3. S'il ne résulte d'aucune de ces dispositions, non plus que d'aucun principe, que l'avis du collège de médecins de l'Office français de l'immigration et de l'intégration devrait comporter la mention du nom du médecin qui a établi le rapport médical, prévu par l'article R. 313-22, qui est transmis au collège de médecins, en revanche ces dispositions prévoient que le médecin rapporteur ne siège pas au sein de ce collège. En cas de contestation devant le juge administratif portant sur ce point, il appartient à l'autorité administrative d'apporter les éléments qui permettent l'identification du médecin qui a rédigé le rapport et, par suite, le contrôle de la régularité de la composition du collège de médecins. Le respect du secret médical s'oppose toutefois à la communication à l'autorité administrative, à fin d'identification de ce médecin, de son rapport, dont les dispositions précitées de l'article R. 313-23 du code de l'entrée et du séjour des étrangers et du droit d'asile ne prévoient la transmission qu'au seul collège de médecins et, par suite, à ce que le juge administratif sollicite la communication par le préfet ou par le demandeur d'un tel document.
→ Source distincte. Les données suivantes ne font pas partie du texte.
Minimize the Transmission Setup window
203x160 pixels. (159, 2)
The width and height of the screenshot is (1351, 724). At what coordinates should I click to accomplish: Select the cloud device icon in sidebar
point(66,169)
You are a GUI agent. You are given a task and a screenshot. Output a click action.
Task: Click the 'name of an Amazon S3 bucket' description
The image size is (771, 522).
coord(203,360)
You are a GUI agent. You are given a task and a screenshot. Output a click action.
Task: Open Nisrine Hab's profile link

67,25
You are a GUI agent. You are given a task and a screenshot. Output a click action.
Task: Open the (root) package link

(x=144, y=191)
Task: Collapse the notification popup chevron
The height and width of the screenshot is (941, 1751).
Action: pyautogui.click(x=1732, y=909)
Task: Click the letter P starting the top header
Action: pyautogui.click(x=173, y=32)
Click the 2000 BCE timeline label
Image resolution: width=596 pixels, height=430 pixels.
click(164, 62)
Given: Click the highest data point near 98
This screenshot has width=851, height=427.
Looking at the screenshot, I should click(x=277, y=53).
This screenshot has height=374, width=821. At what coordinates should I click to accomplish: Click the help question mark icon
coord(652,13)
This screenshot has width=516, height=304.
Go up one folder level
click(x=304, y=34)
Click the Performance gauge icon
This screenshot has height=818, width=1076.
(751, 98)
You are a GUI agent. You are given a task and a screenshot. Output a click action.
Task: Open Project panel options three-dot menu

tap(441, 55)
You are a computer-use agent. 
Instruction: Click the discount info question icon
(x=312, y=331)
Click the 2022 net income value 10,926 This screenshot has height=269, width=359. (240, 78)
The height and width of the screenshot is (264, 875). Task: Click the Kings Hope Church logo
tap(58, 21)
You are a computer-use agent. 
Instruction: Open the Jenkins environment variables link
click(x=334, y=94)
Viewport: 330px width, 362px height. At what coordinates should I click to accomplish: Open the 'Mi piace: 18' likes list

4. D'une part, il ressort des pièces du dossier que le préfet du Jura produit pour la première fois en appel le bordereau de transmission de l'avis du 9 mars 2018 émis par le collège des médecins de l'Office français de l'immigration et l'attestation de la direction territoriale de l'Office français de l'immigration de Besançon du 17 janvier 2019 qui établissent que le médecin ayant rédigé le rapport prévu par l'article R. 313-22 du code de l'entrée et du séjour des étrangers et du droit d'asile n'a pas fait partie du collège des médecins. Eu égard aux noms des trois médecins portés sur l'avis du 9 mars 2018, le préfet justifie ainsi que le médecin rapporteur n'a pas siégé au sein du collège des médecins qui s'est prononcé sur l'état de santé de Mme A.... Il s'ensuit que l'avis a été émis dans le respect de la règle selon laquelle le médecin ayant établi le rapport médical ne siège pas au sein du collège, conformément aux dispositions des articles R. 312-22 et R. 313-23 du code de l'entrée et du séjour des étrangers et du droit d'asile.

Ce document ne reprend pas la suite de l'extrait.